— Begin —

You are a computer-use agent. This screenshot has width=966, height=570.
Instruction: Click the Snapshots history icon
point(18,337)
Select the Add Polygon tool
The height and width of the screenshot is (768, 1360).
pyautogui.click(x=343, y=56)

— End —

**AIM OF THE TASK:**
Copy every line of the material above word for word, with nothing changed.

**WRITTEN SOLUTION:**
You are a computer-use agent. This screenshot has width=966, height=570.
Instruction: Click the Snapshots history icon
point(18,337)
Select the Add Polygon tool
The height and width of the screenshot is (768, 1360).
pyautogui.click(x=343, y=56)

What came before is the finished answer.